Counseling has helped me.
I used to believe that God was watching all the troubles and violence in my family and had a Plan for it all. This slowly caved in over the last few years. But what some might have viewed as strength had its roots in a passivity that slipped quickly into feelings of helplessness and depression.
Broken? Your BIL must get help to realize that his compassion and love make him vulnerable. Who doesn't hurt when the ones you love suffer and die? We all are subject to this breakage, aren't we?
He may have the questions rising from within that many of us have finally spoken out loud about God. And if he is still getting comfort from faith--then I can only say that God didn't answer Job either when he was pressed to the limit. (Ironically the Jews in the Holocaust looked to the book of Job--the man who never got a straight answer from God.)

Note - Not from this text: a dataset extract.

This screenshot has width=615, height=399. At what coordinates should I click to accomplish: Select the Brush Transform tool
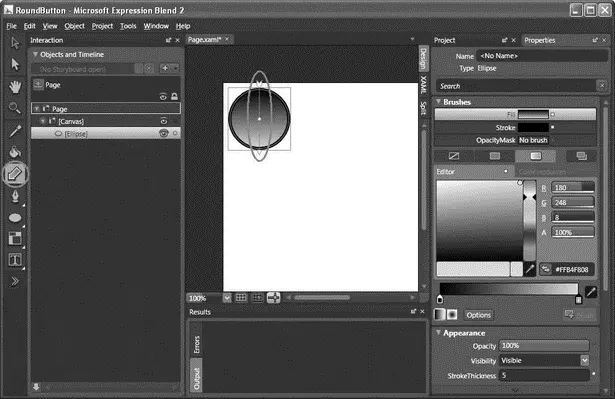[x=15, y=173]
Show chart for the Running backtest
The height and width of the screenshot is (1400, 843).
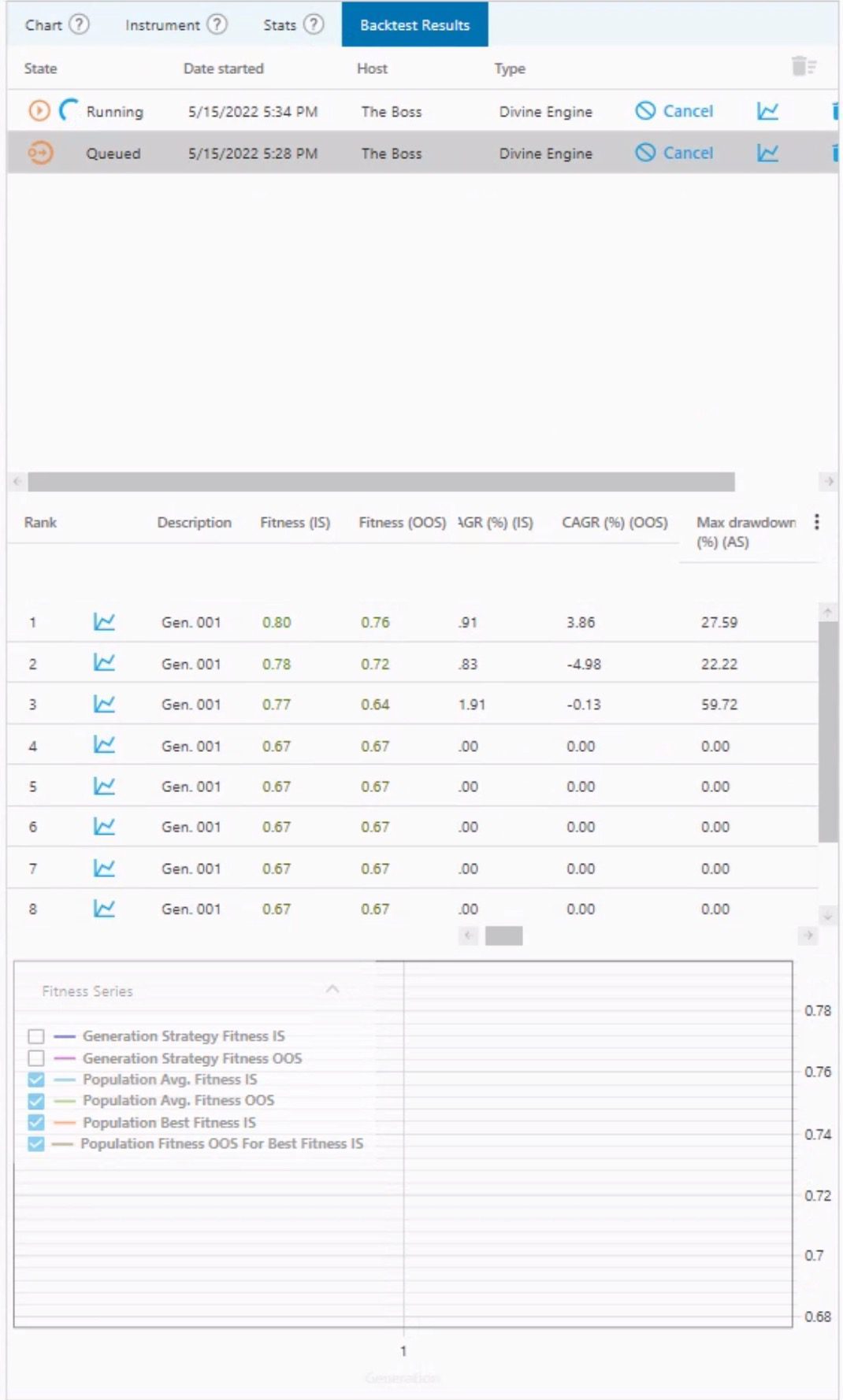(767, 112)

Is it a comfort to find yourself just a regular unchurched member of suffering humanity? Or is it a greater comfort to believe in God and suffer without understanding God's reason for your suffering? Both are s**t storms.

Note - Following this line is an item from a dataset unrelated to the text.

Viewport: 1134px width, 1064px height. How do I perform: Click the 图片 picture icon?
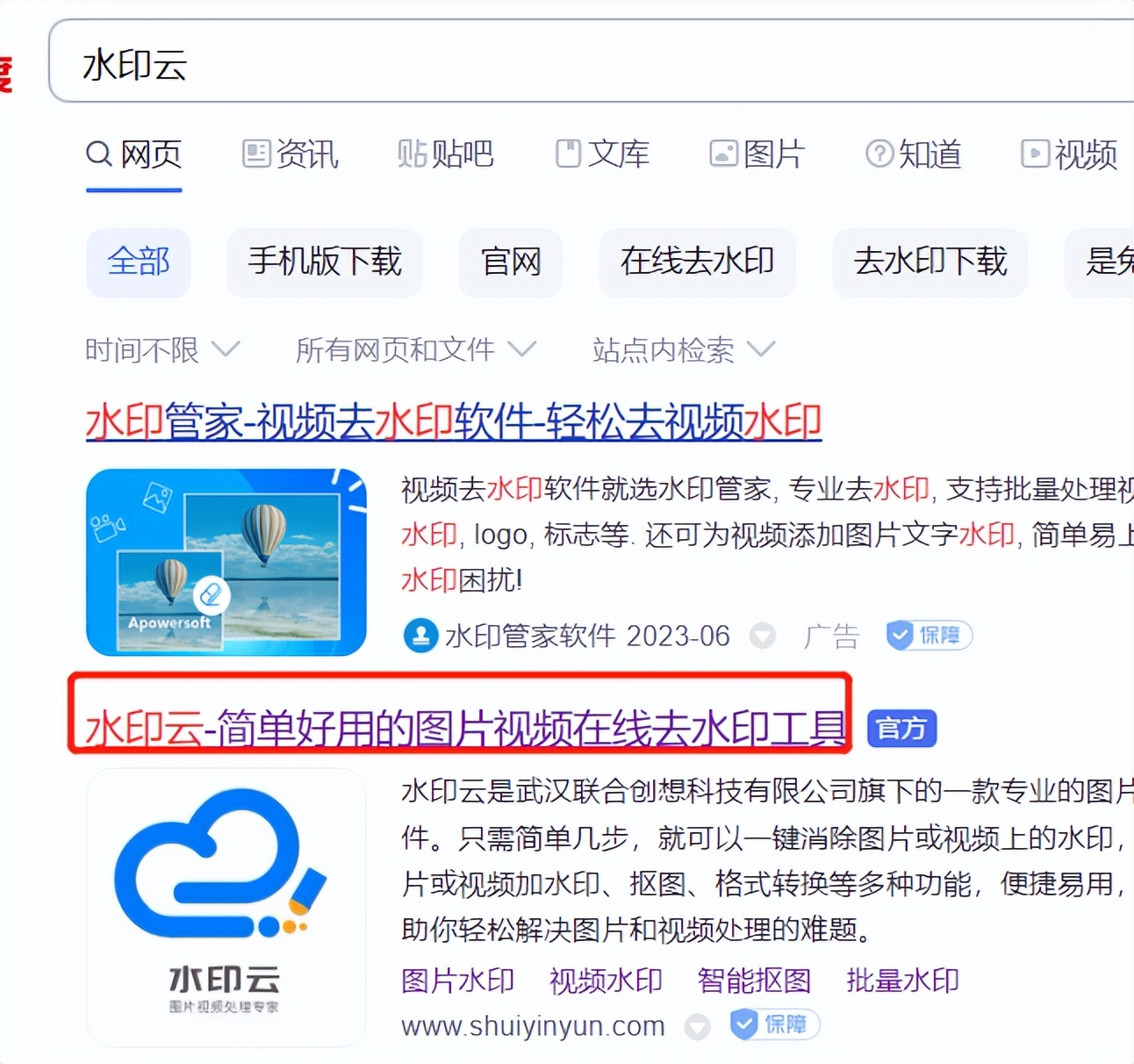pyautogui.click(x=722, y=153)
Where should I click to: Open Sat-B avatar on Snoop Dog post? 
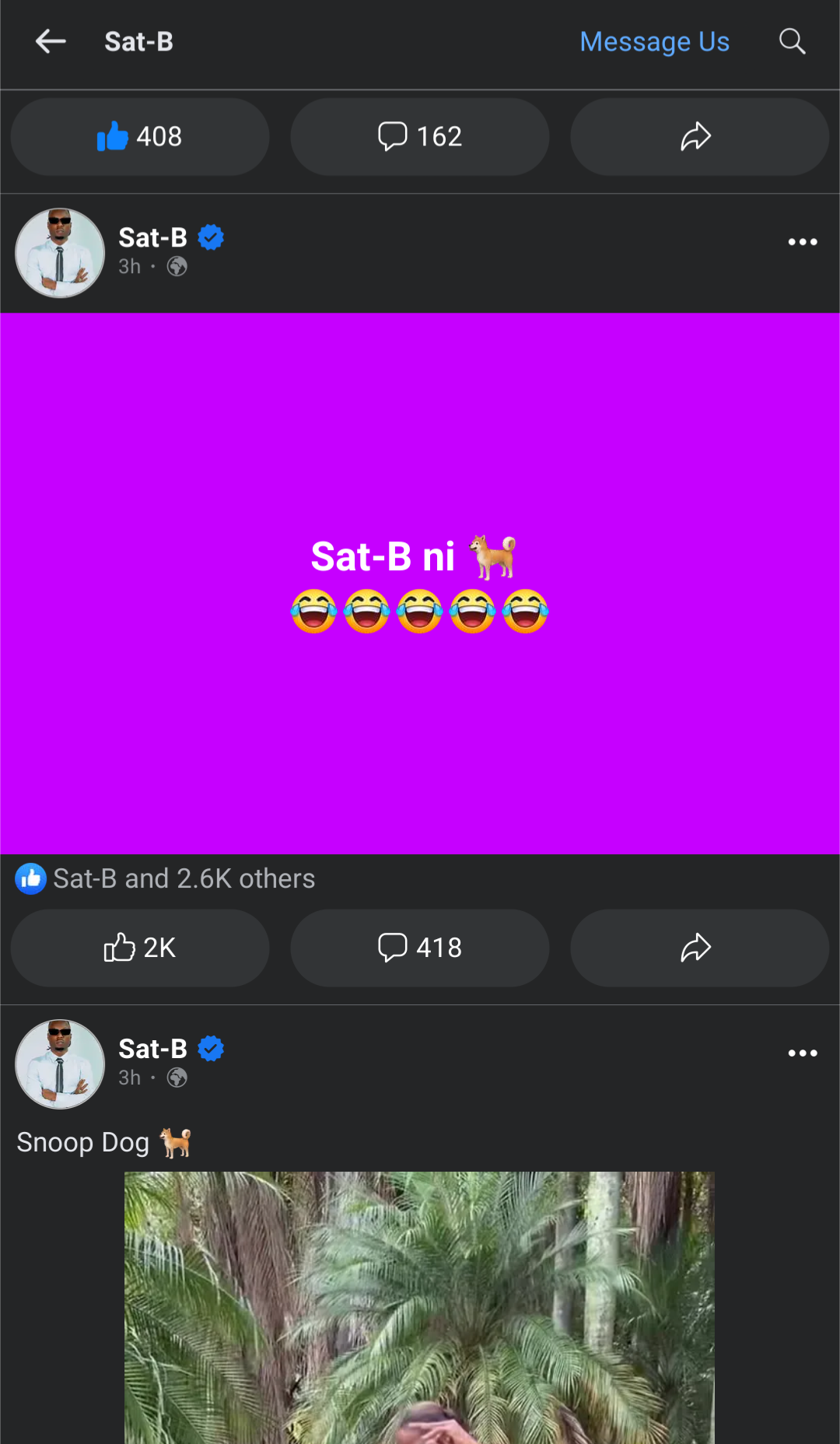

Strong or not, he should go and TALK--Talk to someone that won't judge him a saint or a sinner for whatever comes out of is mouth.
And glad he could talk to you.
But depression and faith seem to have a real co-dependent relationship with each other-- I found/find it hard to develop a healthy perspective on a life after having thoroughly saturated my thoughts and actions with the ligatures of christian theism for nearly 60 years. All the best to him and to you.